Entries for locating text and elements
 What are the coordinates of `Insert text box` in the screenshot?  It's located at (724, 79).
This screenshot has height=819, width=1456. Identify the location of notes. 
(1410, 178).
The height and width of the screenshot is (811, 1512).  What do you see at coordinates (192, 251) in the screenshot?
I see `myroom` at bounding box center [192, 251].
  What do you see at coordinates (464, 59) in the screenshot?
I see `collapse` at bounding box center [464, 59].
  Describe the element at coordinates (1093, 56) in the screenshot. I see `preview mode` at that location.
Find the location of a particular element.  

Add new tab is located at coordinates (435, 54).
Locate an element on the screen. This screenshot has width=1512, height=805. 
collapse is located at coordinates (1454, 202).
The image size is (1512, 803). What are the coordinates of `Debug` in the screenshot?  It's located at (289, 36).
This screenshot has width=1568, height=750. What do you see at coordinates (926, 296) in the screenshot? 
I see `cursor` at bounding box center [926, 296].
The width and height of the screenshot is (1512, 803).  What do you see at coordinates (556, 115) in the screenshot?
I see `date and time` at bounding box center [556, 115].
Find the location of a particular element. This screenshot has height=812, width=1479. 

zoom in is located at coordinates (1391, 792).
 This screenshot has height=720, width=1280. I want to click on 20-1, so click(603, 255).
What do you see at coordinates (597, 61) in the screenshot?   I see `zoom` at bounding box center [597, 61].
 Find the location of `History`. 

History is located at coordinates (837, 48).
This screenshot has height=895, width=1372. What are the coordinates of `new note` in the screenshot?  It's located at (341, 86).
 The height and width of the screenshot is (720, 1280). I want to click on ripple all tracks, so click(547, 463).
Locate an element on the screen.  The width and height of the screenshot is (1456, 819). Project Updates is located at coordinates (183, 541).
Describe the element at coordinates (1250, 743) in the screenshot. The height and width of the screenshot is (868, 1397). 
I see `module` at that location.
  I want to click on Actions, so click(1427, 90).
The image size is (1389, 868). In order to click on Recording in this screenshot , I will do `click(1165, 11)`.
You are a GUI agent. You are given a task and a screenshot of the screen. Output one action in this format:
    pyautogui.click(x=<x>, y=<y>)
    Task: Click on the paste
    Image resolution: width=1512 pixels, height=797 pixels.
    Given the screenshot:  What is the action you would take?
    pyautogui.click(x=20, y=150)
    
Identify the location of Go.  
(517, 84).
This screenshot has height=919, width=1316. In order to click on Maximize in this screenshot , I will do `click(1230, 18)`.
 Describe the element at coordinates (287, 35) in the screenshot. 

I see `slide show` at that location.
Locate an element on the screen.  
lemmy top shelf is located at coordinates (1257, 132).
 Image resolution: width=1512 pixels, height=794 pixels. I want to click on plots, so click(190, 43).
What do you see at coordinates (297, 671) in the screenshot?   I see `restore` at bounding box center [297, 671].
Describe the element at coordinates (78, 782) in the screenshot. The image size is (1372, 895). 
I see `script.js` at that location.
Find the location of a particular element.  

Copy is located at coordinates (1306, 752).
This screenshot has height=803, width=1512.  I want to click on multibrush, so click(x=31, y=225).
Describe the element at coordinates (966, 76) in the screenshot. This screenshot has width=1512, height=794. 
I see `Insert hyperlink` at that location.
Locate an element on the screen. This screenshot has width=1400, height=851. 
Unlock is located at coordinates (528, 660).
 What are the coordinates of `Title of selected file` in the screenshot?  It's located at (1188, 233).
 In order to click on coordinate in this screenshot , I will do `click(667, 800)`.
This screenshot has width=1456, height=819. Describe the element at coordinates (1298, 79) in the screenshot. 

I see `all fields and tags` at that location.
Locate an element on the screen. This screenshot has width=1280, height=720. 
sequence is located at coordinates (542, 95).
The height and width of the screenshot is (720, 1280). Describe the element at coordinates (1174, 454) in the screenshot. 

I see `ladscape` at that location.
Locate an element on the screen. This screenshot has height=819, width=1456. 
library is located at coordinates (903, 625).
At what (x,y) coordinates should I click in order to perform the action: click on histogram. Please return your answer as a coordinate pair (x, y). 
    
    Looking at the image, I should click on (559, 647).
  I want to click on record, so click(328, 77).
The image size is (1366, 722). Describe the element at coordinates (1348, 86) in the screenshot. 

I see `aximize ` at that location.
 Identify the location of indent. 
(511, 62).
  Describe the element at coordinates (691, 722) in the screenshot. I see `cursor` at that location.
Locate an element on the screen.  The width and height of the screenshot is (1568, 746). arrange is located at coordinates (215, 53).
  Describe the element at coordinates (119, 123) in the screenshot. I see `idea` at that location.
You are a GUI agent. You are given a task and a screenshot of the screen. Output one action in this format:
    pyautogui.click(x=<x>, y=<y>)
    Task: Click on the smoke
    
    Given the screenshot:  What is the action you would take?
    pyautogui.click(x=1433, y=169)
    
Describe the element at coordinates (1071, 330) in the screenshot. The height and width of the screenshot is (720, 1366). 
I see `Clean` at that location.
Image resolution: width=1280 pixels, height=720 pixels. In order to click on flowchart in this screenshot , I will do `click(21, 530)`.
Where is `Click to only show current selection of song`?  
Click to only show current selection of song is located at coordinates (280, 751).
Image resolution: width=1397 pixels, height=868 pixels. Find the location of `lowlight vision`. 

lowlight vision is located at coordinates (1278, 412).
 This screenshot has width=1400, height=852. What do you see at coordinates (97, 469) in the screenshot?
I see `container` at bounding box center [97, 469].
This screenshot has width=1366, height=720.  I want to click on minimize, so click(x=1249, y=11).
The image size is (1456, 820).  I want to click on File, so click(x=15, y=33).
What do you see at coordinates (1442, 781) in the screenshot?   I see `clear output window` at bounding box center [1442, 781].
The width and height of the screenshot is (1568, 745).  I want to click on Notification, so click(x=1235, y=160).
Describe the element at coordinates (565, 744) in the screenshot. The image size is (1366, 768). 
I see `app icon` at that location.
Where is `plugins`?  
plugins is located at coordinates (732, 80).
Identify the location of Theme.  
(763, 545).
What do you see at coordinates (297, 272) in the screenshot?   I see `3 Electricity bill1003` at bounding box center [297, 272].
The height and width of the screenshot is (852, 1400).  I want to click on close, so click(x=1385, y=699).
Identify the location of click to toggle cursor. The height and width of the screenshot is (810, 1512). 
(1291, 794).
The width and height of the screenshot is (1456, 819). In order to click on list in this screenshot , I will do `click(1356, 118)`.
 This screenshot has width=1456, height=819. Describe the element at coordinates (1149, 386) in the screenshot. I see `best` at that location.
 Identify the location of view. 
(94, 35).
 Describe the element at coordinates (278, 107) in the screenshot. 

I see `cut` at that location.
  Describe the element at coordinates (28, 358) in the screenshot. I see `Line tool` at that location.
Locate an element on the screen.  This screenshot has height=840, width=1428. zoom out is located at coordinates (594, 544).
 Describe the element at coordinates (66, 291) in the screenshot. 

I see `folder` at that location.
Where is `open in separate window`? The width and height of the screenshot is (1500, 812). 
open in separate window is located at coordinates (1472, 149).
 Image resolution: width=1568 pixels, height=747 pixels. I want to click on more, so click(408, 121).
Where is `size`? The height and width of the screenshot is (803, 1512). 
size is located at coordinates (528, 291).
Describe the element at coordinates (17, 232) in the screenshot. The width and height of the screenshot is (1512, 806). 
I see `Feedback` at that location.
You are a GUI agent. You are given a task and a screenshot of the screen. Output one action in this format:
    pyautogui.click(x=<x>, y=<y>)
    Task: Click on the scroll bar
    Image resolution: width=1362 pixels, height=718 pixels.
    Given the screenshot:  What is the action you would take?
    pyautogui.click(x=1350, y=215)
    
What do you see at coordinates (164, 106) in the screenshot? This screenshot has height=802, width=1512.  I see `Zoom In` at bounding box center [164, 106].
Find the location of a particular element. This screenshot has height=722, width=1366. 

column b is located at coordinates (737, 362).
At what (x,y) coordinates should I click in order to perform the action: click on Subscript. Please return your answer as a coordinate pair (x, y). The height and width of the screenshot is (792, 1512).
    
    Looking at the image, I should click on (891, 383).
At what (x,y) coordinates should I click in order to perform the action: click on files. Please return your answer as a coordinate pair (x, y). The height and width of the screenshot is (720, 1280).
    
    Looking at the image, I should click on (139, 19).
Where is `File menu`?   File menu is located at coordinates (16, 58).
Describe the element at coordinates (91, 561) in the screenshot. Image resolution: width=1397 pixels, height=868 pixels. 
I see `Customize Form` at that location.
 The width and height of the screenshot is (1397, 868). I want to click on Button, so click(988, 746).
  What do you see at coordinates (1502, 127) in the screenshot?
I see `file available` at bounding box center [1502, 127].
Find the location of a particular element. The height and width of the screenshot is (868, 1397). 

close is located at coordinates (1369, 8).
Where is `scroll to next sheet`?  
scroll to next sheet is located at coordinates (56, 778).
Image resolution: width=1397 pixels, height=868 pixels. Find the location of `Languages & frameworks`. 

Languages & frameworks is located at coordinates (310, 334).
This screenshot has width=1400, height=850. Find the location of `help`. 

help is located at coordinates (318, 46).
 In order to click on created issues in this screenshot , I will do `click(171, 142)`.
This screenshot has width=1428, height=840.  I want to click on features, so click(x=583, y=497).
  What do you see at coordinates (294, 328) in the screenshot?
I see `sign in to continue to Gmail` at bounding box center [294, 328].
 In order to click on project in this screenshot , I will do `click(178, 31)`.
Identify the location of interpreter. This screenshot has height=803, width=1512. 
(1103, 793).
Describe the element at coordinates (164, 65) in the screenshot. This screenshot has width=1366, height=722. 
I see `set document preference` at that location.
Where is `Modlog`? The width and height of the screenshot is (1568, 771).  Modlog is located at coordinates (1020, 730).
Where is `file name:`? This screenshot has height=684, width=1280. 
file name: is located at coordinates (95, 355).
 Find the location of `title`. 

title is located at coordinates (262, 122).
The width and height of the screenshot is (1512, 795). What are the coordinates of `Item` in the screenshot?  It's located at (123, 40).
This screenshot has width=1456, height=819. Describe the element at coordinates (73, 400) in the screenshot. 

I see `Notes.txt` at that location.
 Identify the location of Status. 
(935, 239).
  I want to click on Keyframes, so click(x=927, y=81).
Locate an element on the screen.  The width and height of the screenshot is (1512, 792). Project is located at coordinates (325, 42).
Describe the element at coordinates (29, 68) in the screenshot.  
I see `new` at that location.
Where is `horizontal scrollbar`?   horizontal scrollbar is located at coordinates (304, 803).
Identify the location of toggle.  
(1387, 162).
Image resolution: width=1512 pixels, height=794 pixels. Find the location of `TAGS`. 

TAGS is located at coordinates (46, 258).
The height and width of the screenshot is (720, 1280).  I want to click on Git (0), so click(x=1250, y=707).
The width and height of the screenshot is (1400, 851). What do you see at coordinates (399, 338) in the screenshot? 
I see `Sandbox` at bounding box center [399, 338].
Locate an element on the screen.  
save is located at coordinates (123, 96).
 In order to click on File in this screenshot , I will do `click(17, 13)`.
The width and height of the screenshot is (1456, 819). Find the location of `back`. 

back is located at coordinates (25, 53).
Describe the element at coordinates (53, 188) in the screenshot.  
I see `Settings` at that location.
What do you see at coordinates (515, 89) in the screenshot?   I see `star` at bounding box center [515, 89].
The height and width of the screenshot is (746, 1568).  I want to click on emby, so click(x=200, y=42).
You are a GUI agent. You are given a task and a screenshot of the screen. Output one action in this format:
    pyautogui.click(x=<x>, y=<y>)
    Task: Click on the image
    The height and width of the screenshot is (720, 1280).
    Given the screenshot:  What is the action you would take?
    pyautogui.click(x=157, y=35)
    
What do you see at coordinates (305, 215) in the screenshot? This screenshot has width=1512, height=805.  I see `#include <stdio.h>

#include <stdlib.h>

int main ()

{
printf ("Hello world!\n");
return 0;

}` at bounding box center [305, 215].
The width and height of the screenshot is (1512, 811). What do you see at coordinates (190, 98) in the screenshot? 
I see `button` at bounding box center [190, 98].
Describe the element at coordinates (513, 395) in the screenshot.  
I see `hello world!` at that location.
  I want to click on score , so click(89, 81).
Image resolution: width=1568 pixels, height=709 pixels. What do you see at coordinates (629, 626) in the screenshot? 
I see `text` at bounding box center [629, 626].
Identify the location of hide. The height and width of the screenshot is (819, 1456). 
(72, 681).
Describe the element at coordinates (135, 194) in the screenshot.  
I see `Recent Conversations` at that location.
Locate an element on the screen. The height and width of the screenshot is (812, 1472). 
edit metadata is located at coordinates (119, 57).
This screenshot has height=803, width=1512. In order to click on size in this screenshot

Goal:
Rewrite the stretch of the material above from the line containing "coordinates (16, 58)." through the line containing "The width and height of the screenshot is (1397, 868)." as a numbered list, one line per item, leaving out any blank lines.

Result of the task:
1. Where is `File menu`?   File menu is located at coordinates (16, 58).
2. Describe the element at coordinates (91, 561) in the screenshot. Image resolution: width=1397 pixels, height=868 pixels. 
3. I see `Customize Form` at that location.
4.  The width and height of the screenshot is (1397, 868). I want to click on Button, so click(988, 746).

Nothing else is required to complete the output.